START RECORD SET
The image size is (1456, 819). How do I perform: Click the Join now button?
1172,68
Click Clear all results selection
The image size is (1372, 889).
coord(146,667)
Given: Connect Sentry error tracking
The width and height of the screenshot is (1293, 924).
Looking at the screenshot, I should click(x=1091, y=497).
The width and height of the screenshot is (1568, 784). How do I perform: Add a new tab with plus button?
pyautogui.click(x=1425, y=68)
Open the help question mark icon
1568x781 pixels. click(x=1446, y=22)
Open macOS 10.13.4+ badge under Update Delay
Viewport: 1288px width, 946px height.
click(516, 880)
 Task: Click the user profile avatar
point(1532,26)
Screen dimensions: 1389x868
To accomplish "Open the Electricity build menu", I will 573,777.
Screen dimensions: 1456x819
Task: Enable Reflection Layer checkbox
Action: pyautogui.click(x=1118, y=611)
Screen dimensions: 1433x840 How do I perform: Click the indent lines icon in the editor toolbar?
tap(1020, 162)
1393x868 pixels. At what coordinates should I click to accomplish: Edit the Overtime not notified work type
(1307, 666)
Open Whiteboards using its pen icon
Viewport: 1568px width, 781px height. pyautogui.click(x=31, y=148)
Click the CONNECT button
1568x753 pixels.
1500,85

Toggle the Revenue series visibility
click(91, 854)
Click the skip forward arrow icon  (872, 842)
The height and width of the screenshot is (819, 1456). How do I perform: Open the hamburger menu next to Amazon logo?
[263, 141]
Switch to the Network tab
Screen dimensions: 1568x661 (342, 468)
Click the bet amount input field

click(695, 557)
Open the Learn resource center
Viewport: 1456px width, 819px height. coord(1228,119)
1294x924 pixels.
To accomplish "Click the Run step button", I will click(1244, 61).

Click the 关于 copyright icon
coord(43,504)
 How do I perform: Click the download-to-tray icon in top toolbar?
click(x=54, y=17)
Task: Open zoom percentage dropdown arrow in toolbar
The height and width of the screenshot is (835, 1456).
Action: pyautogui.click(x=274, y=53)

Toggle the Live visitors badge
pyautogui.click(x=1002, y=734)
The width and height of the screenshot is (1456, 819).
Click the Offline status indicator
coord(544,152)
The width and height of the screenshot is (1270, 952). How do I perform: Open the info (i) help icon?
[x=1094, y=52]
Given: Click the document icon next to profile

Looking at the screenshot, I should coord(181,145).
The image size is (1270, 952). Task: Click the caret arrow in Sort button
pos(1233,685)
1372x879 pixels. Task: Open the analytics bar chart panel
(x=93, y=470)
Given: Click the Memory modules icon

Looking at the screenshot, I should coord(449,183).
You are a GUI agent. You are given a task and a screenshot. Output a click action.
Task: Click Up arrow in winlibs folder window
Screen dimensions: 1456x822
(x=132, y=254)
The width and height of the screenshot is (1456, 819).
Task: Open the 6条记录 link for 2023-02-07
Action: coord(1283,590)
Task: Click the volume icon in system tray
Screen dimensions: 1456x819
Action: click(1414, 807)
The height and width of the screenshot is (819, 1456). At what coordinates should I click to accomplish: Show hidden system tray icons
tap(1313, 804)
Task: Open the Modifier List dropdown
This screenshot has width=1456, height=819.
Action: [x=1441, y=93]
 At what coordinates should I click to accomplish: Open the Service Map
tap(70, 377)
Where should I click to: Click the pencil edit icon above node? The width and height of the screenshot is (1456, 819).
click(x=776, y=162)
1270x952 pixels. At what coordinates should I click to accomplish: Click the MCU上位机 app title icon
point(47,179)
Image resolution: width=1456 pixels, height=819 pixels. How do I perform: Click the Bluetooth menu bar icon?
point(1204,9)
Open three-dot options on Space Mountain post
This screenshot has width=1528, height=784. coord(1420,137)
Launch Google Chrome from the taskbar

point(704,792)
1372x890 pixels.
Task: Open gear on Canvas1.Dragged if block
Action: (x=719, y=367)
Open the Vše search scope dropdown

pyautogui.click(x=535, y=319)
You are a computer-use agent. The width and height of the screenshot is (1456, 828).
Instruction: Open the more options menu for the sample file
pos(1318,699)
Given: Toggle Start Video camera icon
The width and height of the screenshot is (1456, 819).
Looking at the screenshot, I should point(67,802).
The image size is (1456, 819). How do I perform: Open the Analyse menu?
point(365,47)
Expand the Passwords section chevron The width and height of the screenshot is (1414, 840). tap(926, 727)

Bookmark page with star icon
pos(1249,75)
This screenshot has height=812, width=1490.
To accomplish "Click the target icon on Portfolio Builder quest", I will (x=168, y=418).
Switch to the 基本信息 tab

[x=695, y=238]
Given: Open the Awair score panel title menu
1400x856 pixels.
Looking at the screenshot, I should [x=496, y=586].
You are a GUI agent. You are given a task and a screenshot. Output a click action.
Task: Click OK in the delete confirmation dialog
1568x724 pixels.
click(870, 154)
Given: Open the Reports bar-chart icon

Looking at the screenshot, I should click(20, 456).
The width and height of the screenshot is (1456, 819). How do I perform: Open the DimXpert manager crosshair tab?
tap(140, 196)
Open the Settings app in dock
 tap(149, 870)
END RECORD SET
# [THE PROBLEM]
Give the entries again, every one of them exactly.

# [SOLUTION BELOW]
The image size is (1456, 819). How do I perform: Click the Join now button?
1172,68
Click Clear all results selection
The image size is (1372, 889).
coord(146,667)
Given: Connect Sentry error tracking
The width and height of the screenshot is (1293, 924).
Looking at the screenshot, I should click(x=1091, y=497).
The width and height of the screenshot is (1568, 784). How do I perform: Add a new tab with plus button?
pyautogui.click(x=1425, y=68)
Open the help question mark icon
1568x781 pixels. click(x=1446, y=22)
Open macOS 10.13.4+ badge under Update Delay
Viewport: 1288px width, 946px height.
click(516, 880)
 Task: Click the user profile avatar
point(1532,26)
Screen dimensions: 1389x868
To accomplish "Open the Electricity build menu", I will 573,777.
Screen dimensions: 1456x819
Task: Enable Reflection Layer checkbox
Action: pyautogui.click(x=1118, y=611)
Screen dimensions: 1433x840 How do I perform: Click the indent lines icon in the editor toolbar?
tap(1020, 162)
1393x868 pixels. At what coordinates should I click to accomplish: Edit the Overtime not notified work type
(1307, 666)
Open Whiteboards using its pen icon
Viewport: 1568px width, 781px height. pyautogui.click(x=31, y=148)
Click the CONNECT button
1568x753 pixels.
1500,85

Toggle the Revenue series visibility
click(91, 854)
Click the skip forward arrow icon  (872, 842)
The height and width of the screenshot is (819, 1456). How do I perform: Open the hamburger menu next to Amazon logo?
[263, 141]
Switch to the Network tab
Screen dimensions: 1568x661 (342, 468)
Click the bet amount input field

click(695, 557)
Open the Learn resource center
Viewport: 1456px width, 819px height. coord(1228,119)
1294x924 pixels.
To accomplish "Click the Run step button", I will click(1244, 61).

Click the 关于 copyright icon
coord(43,504)
 How do I perform: Click the download-to-tray icon in top toolbar?
click(x=54, y=17)
Task: Open zoom percentage dropdown arrow in toolbar
The height and width of the screenshot is (835, 1456).
Action: pyautogui.click(x=274, y=53)

Toggle the Live visitors badge
pyautogui.click(x=1002, y=734)
The width and height of the screenshot is (1456, 819).
Click the Offline status indicator
coord(544,152)
The width and height of the screenshot is (1270, 952). How do I perform: Open the info (i) help icon?
[x=1094, y=52]
Given: Click the document icon next to profile

Looking at the screenshot, I should coord(181,145).
The image size is (1270, 952). Task: Click the caret arrow in Sort button
pos(1233,685)
1372x879 pixels. Task: Open the analytics bar chart panel
(x=93, y=470)
Given: Click the Memory modules icon

Looking at the screenshot, I should coord(449,183).
You are a GUI agent. You are given a task and a screenshot. Output a click action.
Task: Click Up arrow in winlibs folder window
Screen dimensions: 1456x822
(x=132, y=254)
The width and height of the screenshot is (1456, 819).
Task: Open the 6条记录 link for 2023-02-07
Action: coord(1283,590)
Task: Click the volume icon in system tray
Screen dimensions: 1456x819
Action: click(1414, 807)
The height and width of the screenshot is (819, 1456). At what coordinates should I click to accomplish: Show hidden system tray icons
tap(1313, 804)
Task: Open the Modifier List dropdown
This screenshot has width=1456, height=819.
Action: [x=1441, y=93]
 At what coordinates should I click to accomplish: Open the Service Map
tap(70, 377)
Where should I click to: Click the pencil edit icon above node? The width and height of the screenshot is (1456, 819).
click(x=776, y=162)
1270x952 pixels. At what coordinates should I click to accomplish: Click the MCU上位机 app title icon
point(47,179)
Image resolution: width=1456 pixels, height=819 pixels. How do I perform: Click the Bluetooth menu bar icon?
point(1204,9)
Open three-dot options on Space Mountain post
This screenshot has width=1528, height=784. coord(1420,137)
Launch Google Chrome from the taskbar

point(704,792)
1372x890 pixels.
Task: Open gear on Canvas1.Dragged if block
Action: (x=719, y=367)
Open the Vše search scope dropdown

pyautogui.click(x=535, y=319)
You are a computer-use agent. The width and height of the screenshot is (1456, 828).
Instruction: Open the more options menu for the sample file
pos(1318,699)
Given: Toggle Start Video camera icon
The width and height of the screenshot is (1456, 819).
Looking at the screenshot, I should point(67,802).
The image size is (1456, 819). How do I perform: Open the Analyse menu?
point(365,47)
Expand the Passwords section chevron The width and height of the screenshot is (1414, 840). tap(926, 727)

Bookmark page with star icon
pos(1249,75)
This screenshot has height=812, width=1490.
To accomplish "Click the target icon on Portfolio Builder quest", I will (x=168, y=418).
Switch to the 基本信息 tab

[x=695, y=238]
Given: Open the Awair score panel title menu
1400x856 pixels.
Looking at the screenshot, I should [x=496, y=586].
You are a GUI agent. You are given a task and a screenshot. Output a click action.
Task: Click OK in the delete confirmation dialog
1568x724 pixels.
click(870, 154)
Given: Open the Reports bar-chart icon

Looking at the screenshot, I should click(20, 456).
The width and height of the screenshot is (1456, 819). How do I perform: Open the DimXpert manager crosshair tab?
tap(140, 196)
Open the Settings app in dock
 tap(149, 870)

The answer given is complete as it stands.